That’s about it — one or two plays separated the proud tradition of Washington and the big city from the small-town college in the wheatfields. Eastern has been near the top of the smaller-school division for five years, and after Saturday, they probably won’t get another big-boy game for 25 years (“best pound-for-pound fighter . . .”).

The Huskies defense was nearly helpless against QB Vernon Adams, a six-foot, 200-pound junior from Pasadena who danced around rushers and looped passes over defenders in one of the greatest opponent days in UW history — seven touchdown passes and 475 yards passing. Only the six sacks by Washington thwarted him and staved off the upset.

“He stayed in the pocket when he had to, and ran when he had to,” said Timu, shaking his head. “He’s really good. But our defensive technique . . . we just fell apart.

“If you don’t have the right mind-set, that will happen. We didn’t have the right mind-set.”

That is probably the most damning thing for Petersen and his coaching staff: For all the credit they have received for detail and precision, of which there were glimpses in Hawaii, the defense couldn’t play man or zone, didn’t know when to blitz or drop, and worst of all, couldn’t behave themselves.

The most critical of the 10 penalties for 100 yards against Washington were on defense, none worse than in the third quarter when UW was up 44-38 and appeared to have stopped Eastern on a third-and-9 at their own 36 with a sack of Adams by Shaq Thompson. But CB Marcus Peters, one of the team leaders, was busted for taunting. The 15-yard penalty restored the drive and led to a touchdown and 45-44 lead that went on TV screen crawls across the country and caused a seismic drop of jaws.

The foul caused Petersen to bench Peters for the rest of the game and leave an already infant secondary even more embryonic. He didn’t blink at banishing his best pass defender.

“That was easy,” Petersen said. “I’m not into stupid penalties. That wasn’t even a decision (to bench Peters).”

The decision was not fatal to the day’s events because the offense, behind a dynamic day for starting QB Cyler Miles, rescued the defense. After special-teamer Brian Clay recovered an onside kick at the Eastern 48, Miles took Washington nine plays for the go-ahead touchdown, which he scored on an option keeper from five yards. A two-point conversion pass to Kasen Williams made it 52-45.

Information shown:
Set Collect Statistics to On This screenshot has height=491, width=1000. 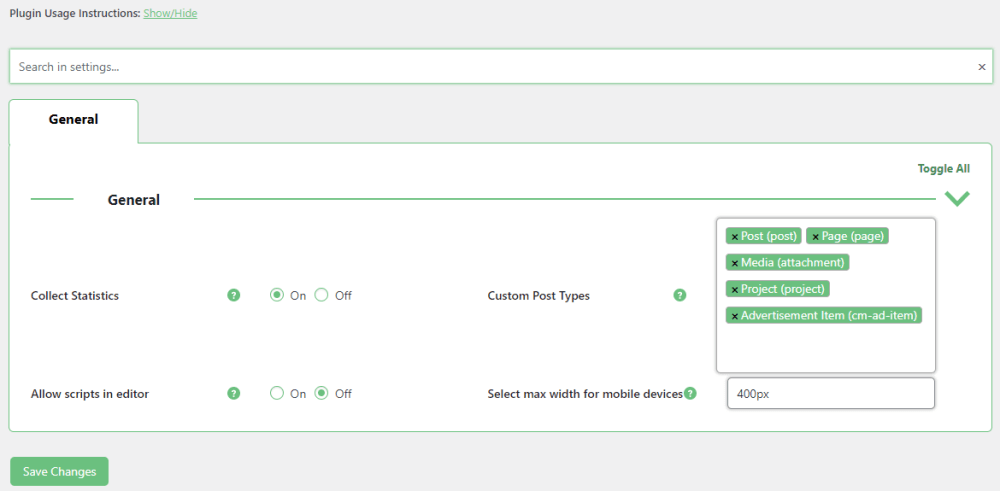[x=277, y=296]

Task requirements:
(A) From the report on the Washington–Eastern game, extract the passage starting at "The decision was" and ending at "made it 52-45.".
(B) Translate this sentence from the report on the Washington–Eastern game into Spanish: "He didn’t blink at banishing his best pass defender."

Solutions to the tasks:
(A)
The decision was not fatal to the day’s events because the offense, behind a dynamic day for starting QB Cyler Miles, rescued the defense. After special-teamer Brian Clay recovered an onside kick at the Eastern 48, Miles took Washington nine plays for the go-ahead touchdown, which he scored on an option keeper from five yards. A two-point conversion pass to Kasen Williams made it 52-45.

(B) No vaciló en excluir a su mejor defensor contra el pase.